The following table summarizes the changes in our allowance for doubtful accounts (in ’000):
| | Year Ended December 31, | |
| | 2021 | | | 2020 | |
Balance at beginning of year | | $ | 7 | | | $ | 8 | |
Additions charged to expense | | | - | | | | - | |
Recovery of amounts previously reserved | | | - | | | | - | |
Amounts written off | | | - | | | | 1 | |
Balance at end of year | | $ | 7 | | | $ | 7 | |
Inventories
Inventories are stated at the lower of cost or net realizable value. Cost is determined using the first-in, first-out method for all purchased inventories. We write down obsolete inventory or inventory in excess of our estimated usage to its estimated market value less cost to sell, if less than its cost. Inherent in our estimates of net realizable value in determining inventory valuation are estimates related to future demand and technological obsolescence of our products. Any significant unanticipated changes in demand or technological developments could have a significant impact on the value of our inventories and our results of operations and financial position could be materially affected.
Property and Equipment
Property and equipment are recorded at cost. We provide for depreciation using the straight-line method over the estimated useful lives of the assets. Additions and major replacements or improvements are capitalized, while minor replacements and maintenance costs are charged to expense as incurred. Depreciation expense is included in operating expenses in the consolidated statements of operations. The cost and accumulated depreciation of assets sold or retired are removed from the accounts and any gain or loss is included in the results of operations for the period of the transaction.

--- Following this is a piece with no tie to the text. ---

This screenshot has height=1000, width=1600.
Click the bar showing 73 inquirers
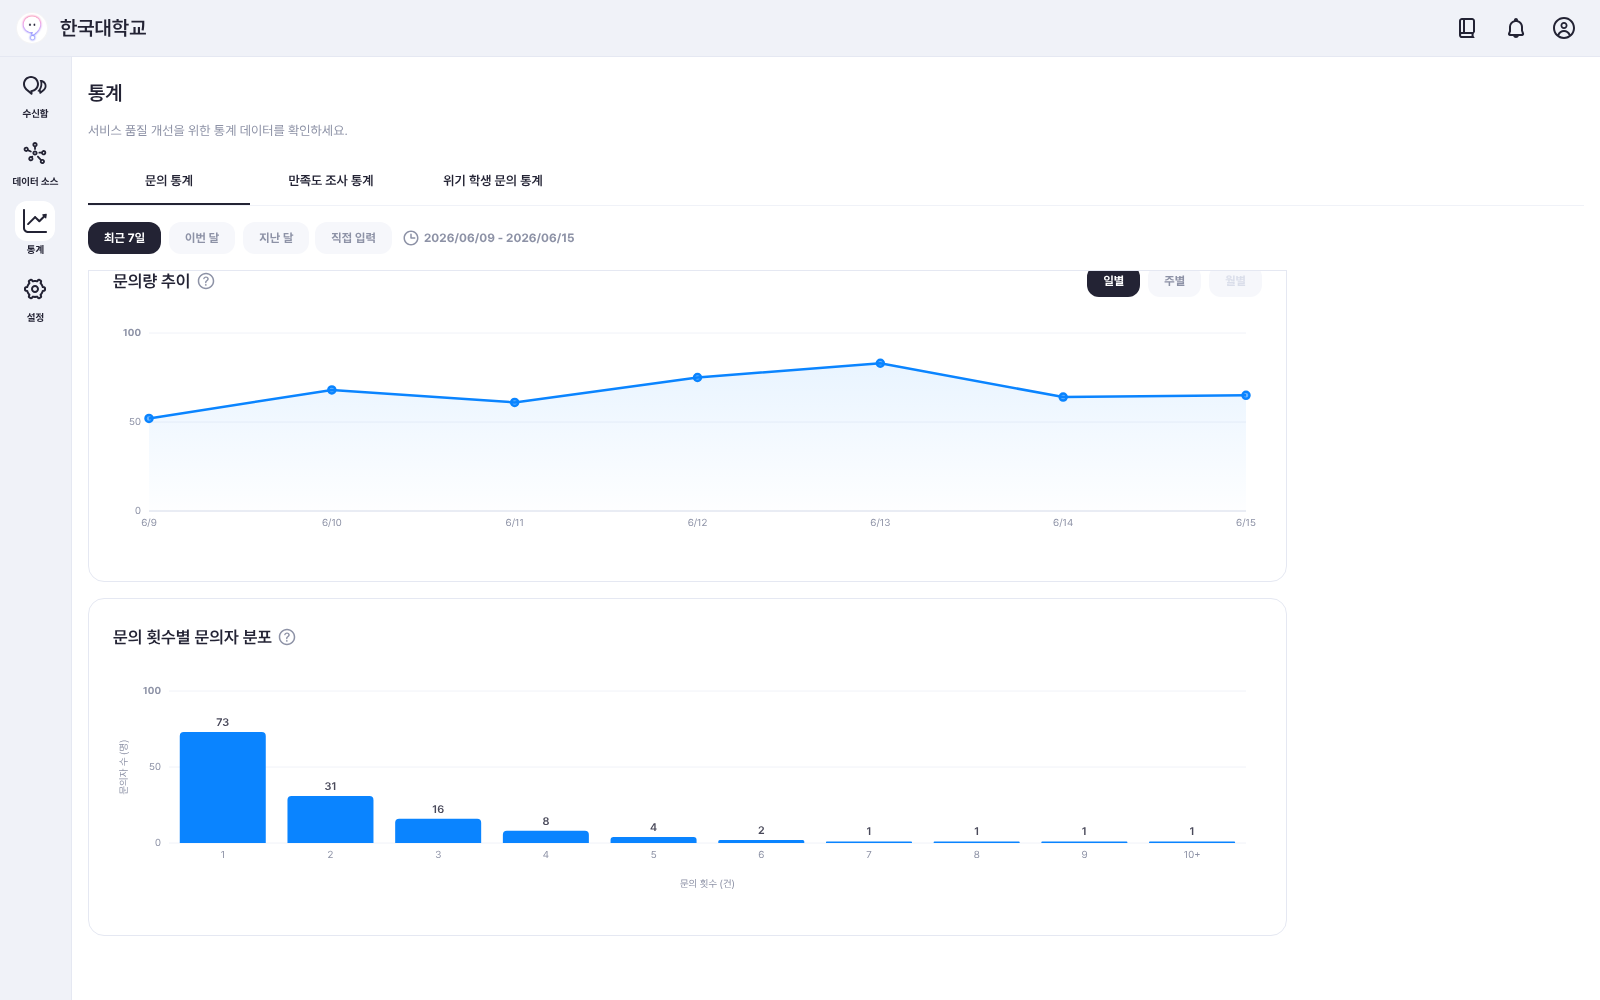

Goodwill and Intangible Assets
We have recorded goodwill and intangibles with definite lives, including customer relationships and acquired software, in conjunction with the acquisition of various businesses. These intangible assets are amortized based on their estimated economic lives. Goodwill represents the excess of the purchase price over the fair value of net identified tangible and intangible assets acquired and liabilities assumed, and it is not amortized. The recorded goodwill is allocated to the reporting unit to which the underlying transaction relates.

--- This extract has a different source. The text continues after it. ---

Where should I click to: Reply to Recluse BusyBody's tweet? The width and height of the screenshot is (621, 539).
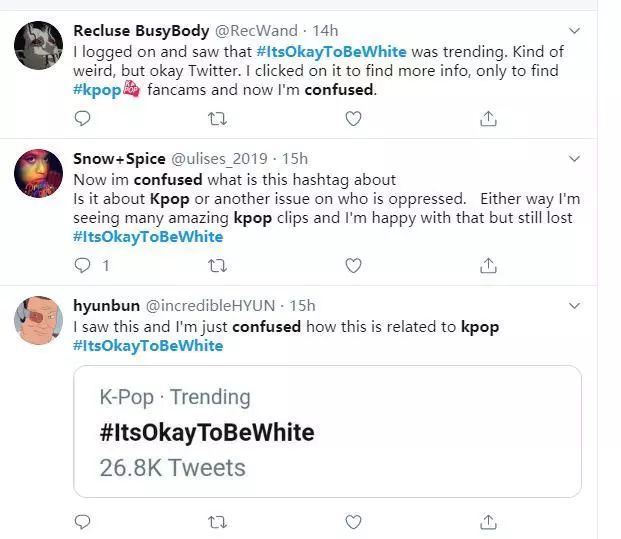[83, 119]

GAAP requires us to perform an impairment test of goodwill on an annual basis or whenever events or circumstances make it more likely than not that impairment of goodwill may have occurred. As part of the annual impairment test, we compare the fair value of the reporting unit with its carrying amount. If that fair value exceeds the carrying amount no impairment charge is required to be recorded. If the carrying value exceeds the reporting unit’s fair value, an entity should recognize a goodwill impairment charge for the amount by which the carrying amount exceeds the reporting unit’s fair value. However, the impairment loss recognized cannot exceed the total amount of goodwill allocated to that reporting unit. If necessary, the fair value of a reporting unit will be determined using a discounted cash flow, which requires the use of estimates and assumptions. Significant assumptions that may be required include forecasted operating results, and the determination of an appropriate discount rate. Actual results may differ from forecasted results, which may have a material impact on the conclusions reached.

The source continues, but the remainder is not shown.